◆ Work item: Please explain why the baby teething text below says to avoid using teething gel before feeding, in one to three sentences.
### Text excerpt
Baby Teething and Tooth Care
Teething is one of your baby’s developmental milestones, and sometimes this journey can be tough for both parents and babies. It helps to know what to expect when your child is teething and how to make the process a little less painful.
For some babies, teething can be a painless process, but for others, it can be a very uncomfortable condition, causing distress to both you and your baby. There is no set date when your baby’s first tooth will arrive. Babies usually start teething around 6 months of age; however, some babies start teething at any time between 3 months and 12 months of age. Some babies can even be born with teeth!
As the roots of your baby’s teeth grow, they push the edges of the teeth through their gums. In most cases, your baby will experience the most discomfort with their first teeth, as the sensation is new, and then later with their molars because of their size. If your baby is teething, you may notice some of the following signs:
- They are crying and are more irritable;
- Their gums are swollen, tender and red;
- One or both of their cheeks are flushed;
- Your baby is dribbling a lot. You may also notice that your baby has developed a rash around their chin and mouth as a result of their drool;
- They have an urge to bite to try and ease their pain. You may notice that they have started chewing on their fingers and anything else they can get a hold of.
- You notice your baby rubbing their ear on the same side as an erupting tooth;
- They are not sleeping well at night and they are wakeful during the day;
- Your baby is not feeding as well as they normally would;
- Your baby may also develop a high temperature (fever) or diarrhoea just before a tooth breaks through. However these symptoms could also be a result of another condition or infection; thus it is always best to consult your child’s Doctor if you notice that your baby has diarrhoea and/or a fever with any of the above symptoms.
There are several things that you can try to help ease your baby’s teething pain. Some things may work better than others, however, most parents would agree that they’re always worth a try. Below are some tips to help your baby feel better while teething.
- Applying light pressure on their gums. Rub your finger across your baby’s sore gums to numb their pain temporarily.
- Give them something cool to suck or chew on. Refrigerate a teething ring, such as Tommee Tippee Coolfish Teether, and give it to your baby to suck on. If your baby is old enough, you could give them some fresh or frozen fruit and vegetables to chew on. Yoghurt and fruit puree straight from the fridge can also be soothing.
- Wipe away drool. Wipe your baby’s face often with a soft cloth to remove their drool and prevent a rash from developing. If you notice that your baby is constantly drooling, apply a protective barrier cream, such as Sudocrem, around the affected area.
- For infants above 4 months, apply a teething gel. Use a clean finger and massage a small amount of teething gel onto your baby’s gums to provide fast-acting and targeted relief. Look for gels that are sugar-free and colour-free, such as Bonjela Teething Gel, and make sure you follow the correct dosage instructions for the product you have selected. Keep in mind that some teething gels can contain small amounts of anaesthetics, thus you should avoid using them before feeding, as the numbness could prevent your baby from sucking properly and may also numb your breast if you are breast feeding as well.
- You baby may require some pain relieving medication to help ease their pain. Occasionally your baby may require paracetamol (e.g. Advantage Infant’s Paracetamol Colour Free Drops) or ibuprofen (e.g. Nurofen for Children - 3 Months +) to help control their pain. Check the dosage information on the pack or ask your Advantage Pharmacist if you are unsure on how much to give your baby.
######
### Supplied data
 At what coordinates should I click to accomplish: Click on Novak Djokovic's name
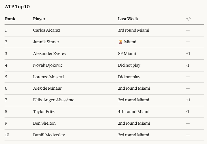tap(48, 65)
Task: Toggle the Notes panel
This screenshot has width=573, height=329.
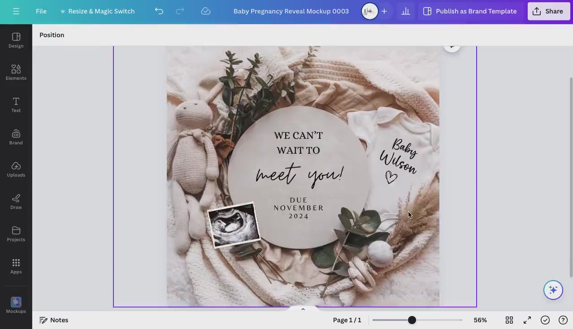Action: pos(54,320)

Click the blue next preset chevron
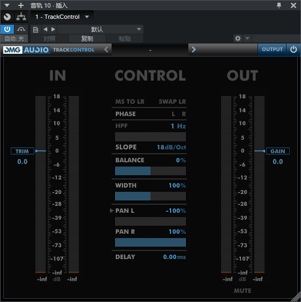(194, 49)
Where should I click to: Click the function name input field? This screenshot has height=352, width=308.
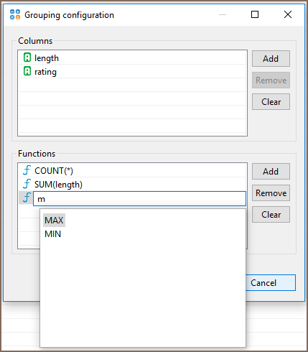[x=139, y=198]
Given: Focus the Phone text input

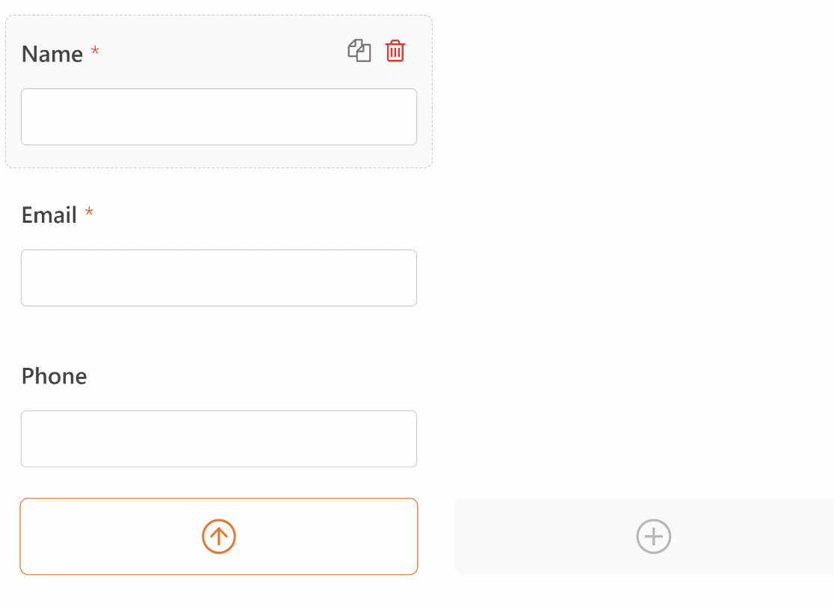Looking at the screenshot, I should (x=219, y=439).
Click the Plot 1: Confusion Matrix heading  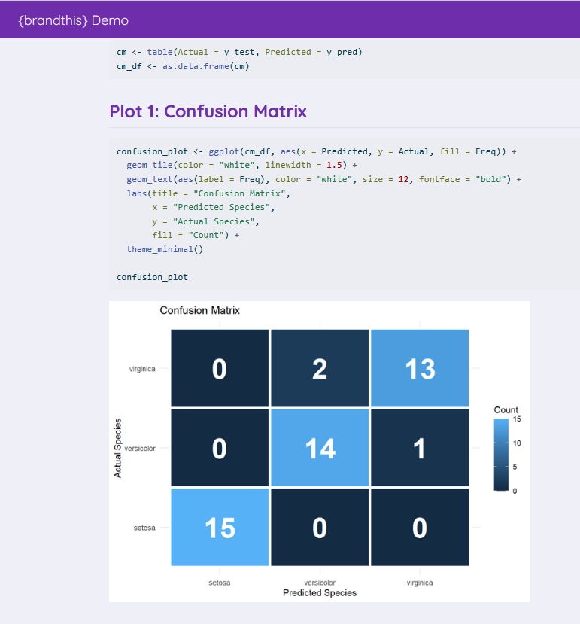point(208,111)
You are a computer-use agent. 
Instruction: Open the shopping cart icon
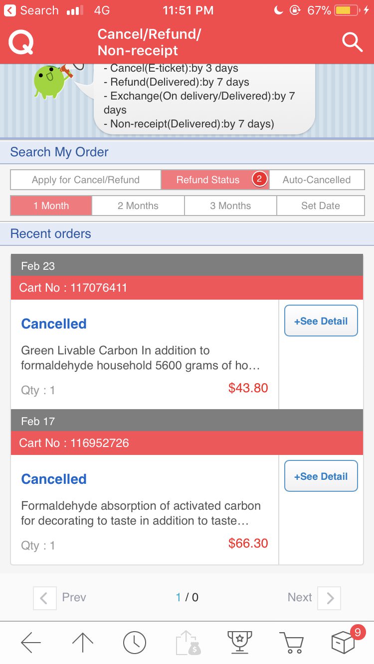pos(291,643)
######
◆ Result of this exercise: Some teething gels contain small amounts of anaesthetics, and the numbness they cause could stop the baby from sucking properly. If the mother is breastfeeding, the gel may also numb her breast.